Poll suggests Coloradans favor passenger rail over other mass transit options

DENVER - A poll commissioned by the Colorado Passenger Rail Association finds that Coloradans would rather invest in commuter rail service than commuter bus service if a transportation tax increase were to pass. 

If passed, House Bill 17-1242 is projected to generate $700 million for new transportation infrastructure in Colorado.

The poll, which was conducted by Denver-based Keating Research, asked the following questions:

  1. If a $700 million dollar sales tax increase for transportation is approved by voters, do you favor or oppose using seven percent of the funding, or about $50 million dollars annually, to build out a passenger rail system linking the Front Range cities of Fort Collins, Denver, Colorado Springs and Pueblo?
  2. When it comes to expanding public transportation in Colorado, do you think we should increase funding to expand commuter bus service or to expand commuter rail service?

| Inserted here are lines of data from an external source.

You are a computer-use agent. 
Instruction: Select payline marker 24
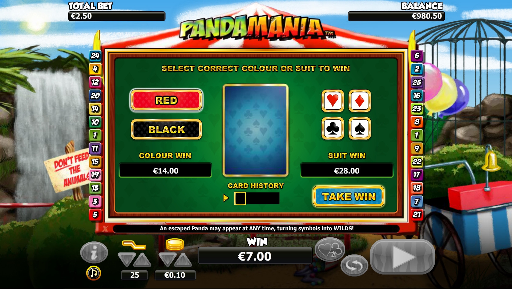point(95,56)
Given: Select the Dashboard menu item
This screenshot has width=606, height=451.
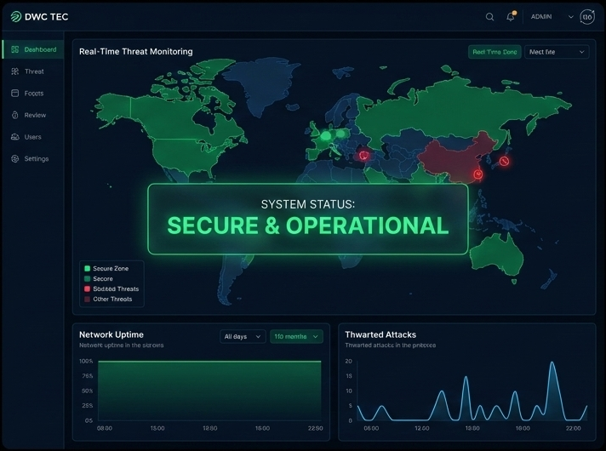Looking at the screenshot, I should [x=34, y=49].
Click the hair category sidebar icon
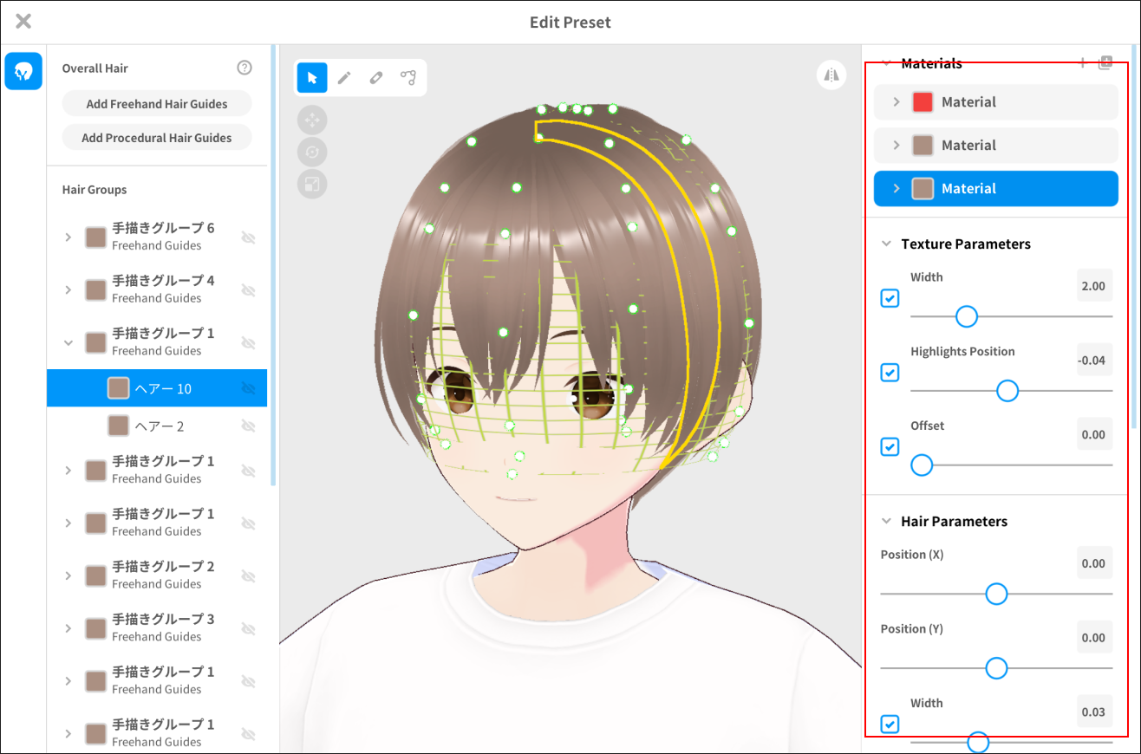Viewport: 1141px width, 754px height. point(23,71)
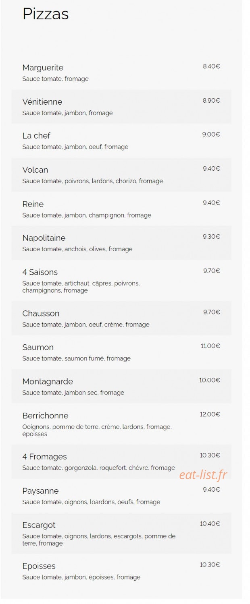
Task: Select the Berrichonne pizza entry
Action: (121, 424)
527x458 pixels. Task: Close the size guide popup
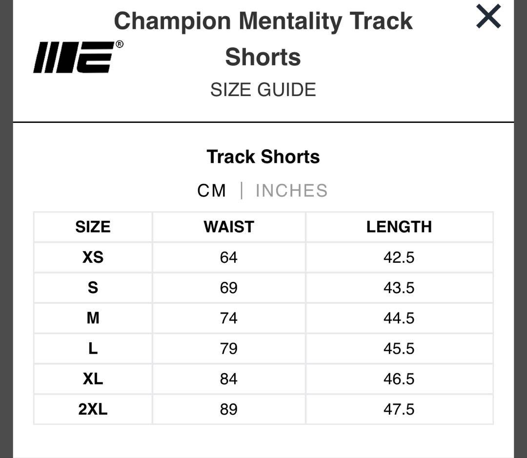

The Keating survey found that 61% of Coloradans favor setting aside $50 million a year to build a passenger rail system along the front range. 34% opposed the idea.

60% of those polled said they favor expanding commuter rail service, while 22% said they favor expanding commuter bus service.

A news release from the office of Pueblo County Commissioner Sal Pace asserts that the tax increase is more likely to pass if it includes Front Range passenger rail. 

It's important to note that the survey did not ask whether Coloradans support the tax increase, only how they would like to see the money spent if it were to pass.